> _What to produce_
Copy each line of the records that contains the word "icon", matching case exactly. Leave out all other lines.

> _Records shown_
____

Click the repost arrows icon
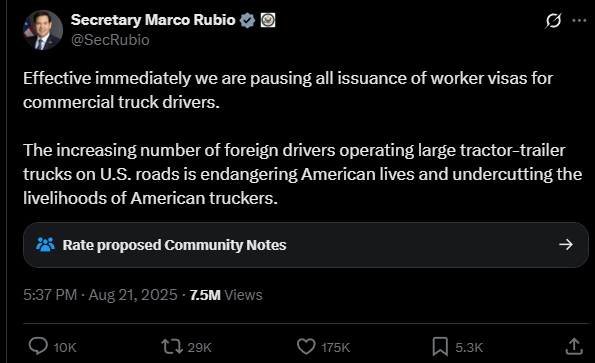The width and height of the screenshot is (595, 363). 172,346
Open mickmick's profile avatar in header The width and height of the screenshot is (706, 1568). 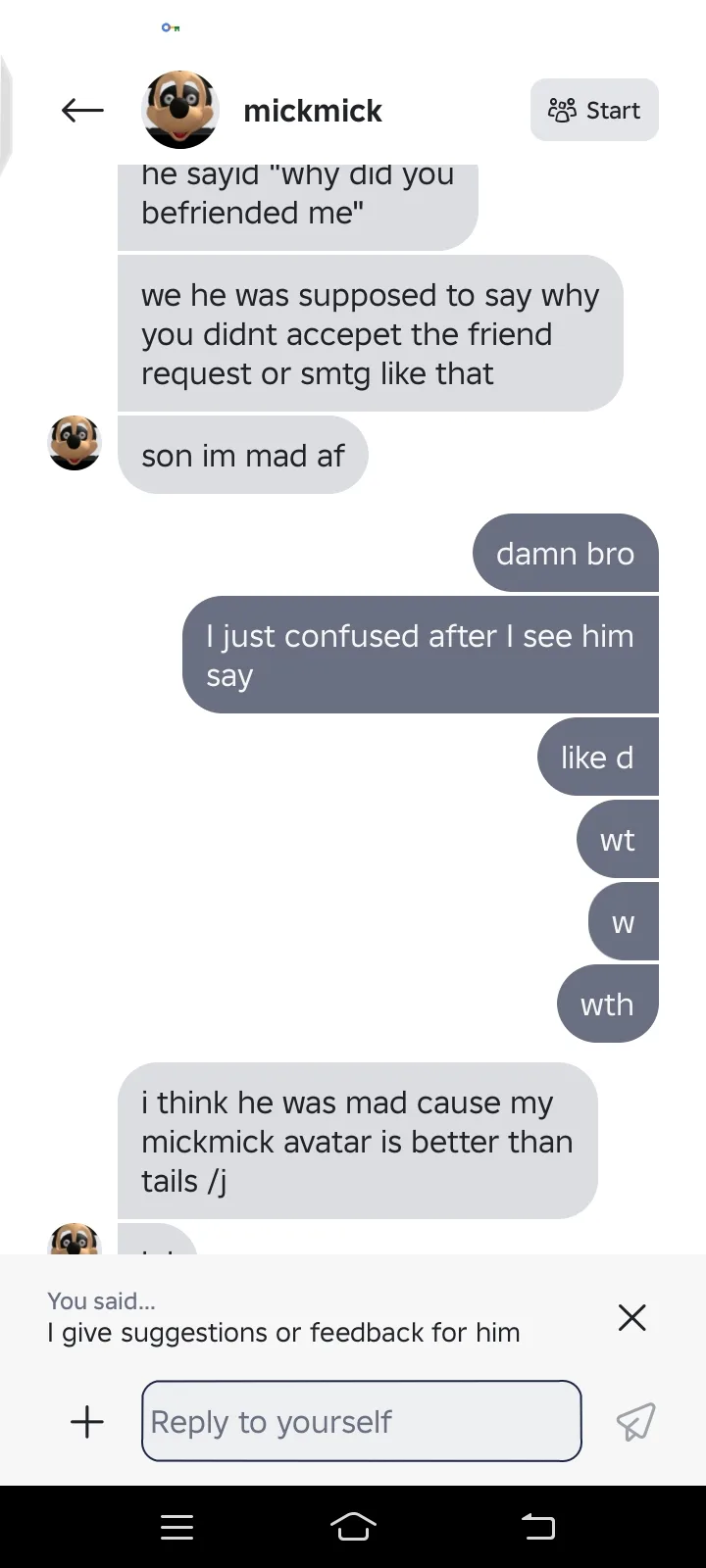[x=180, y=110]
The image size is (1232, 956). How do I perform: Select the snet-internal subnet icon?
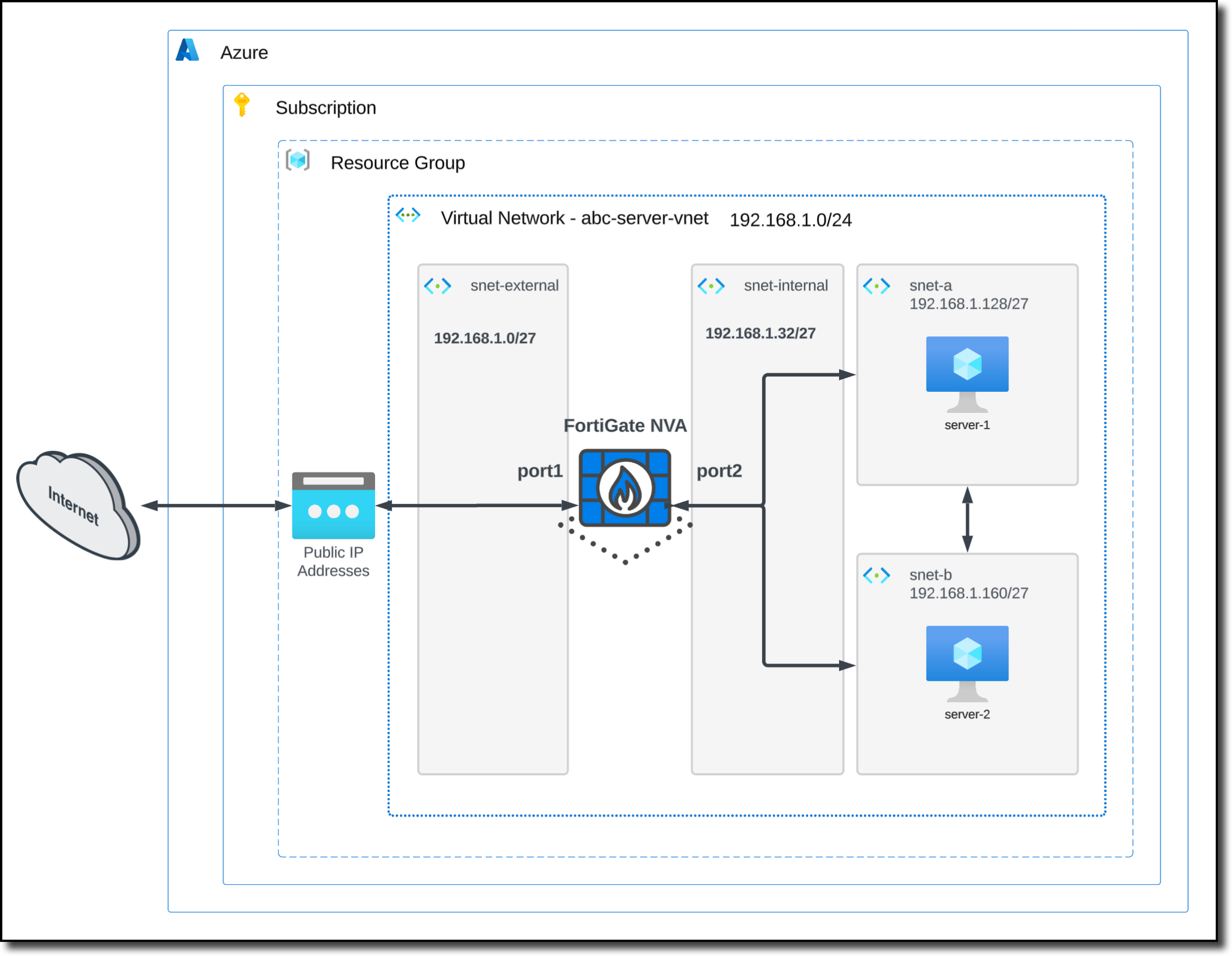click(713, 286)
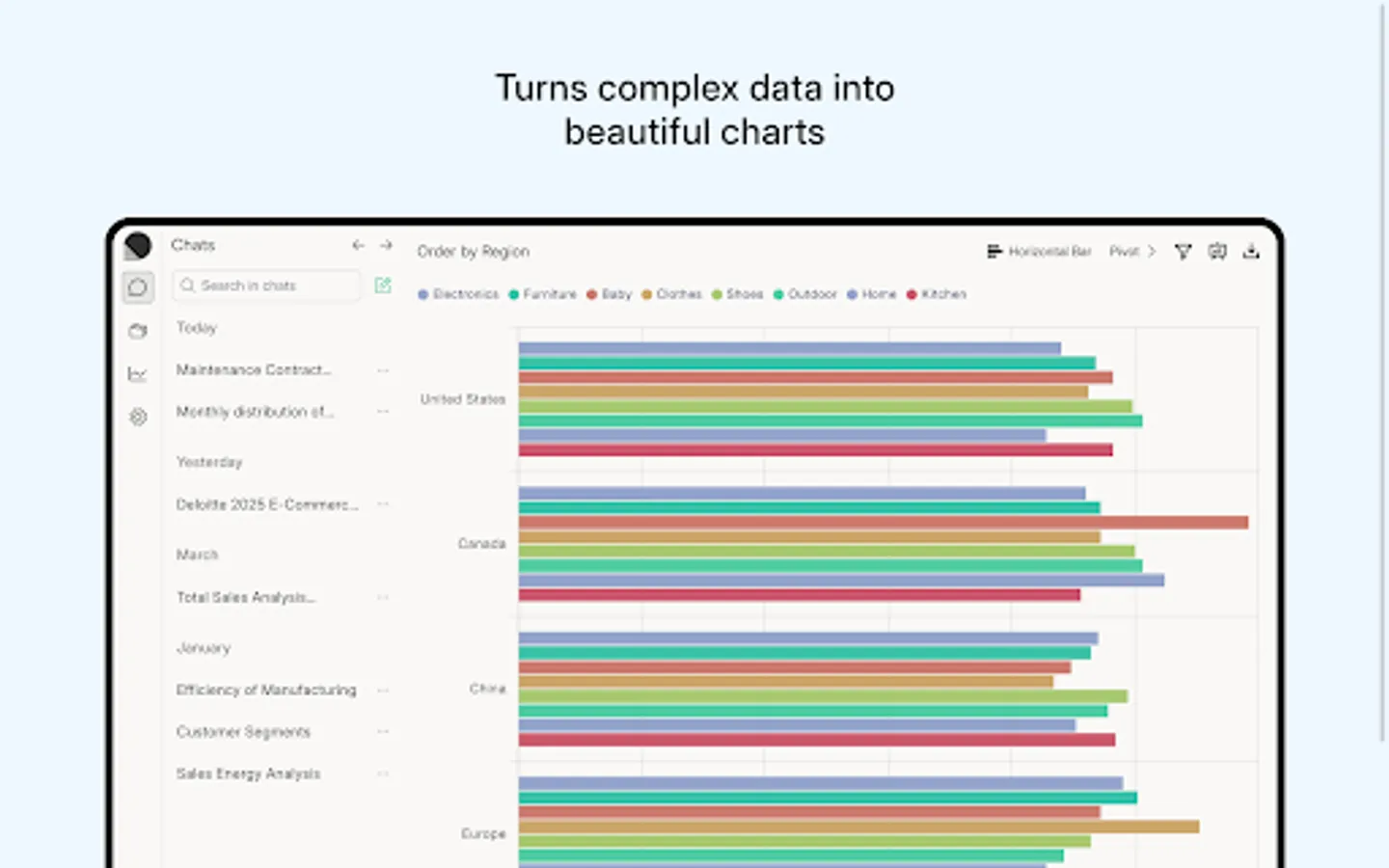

____

> _Solution for this task_
Click the repost arrows icon
The image size is (1232, 956). How do I perform: Select the snet-internal subnet icon?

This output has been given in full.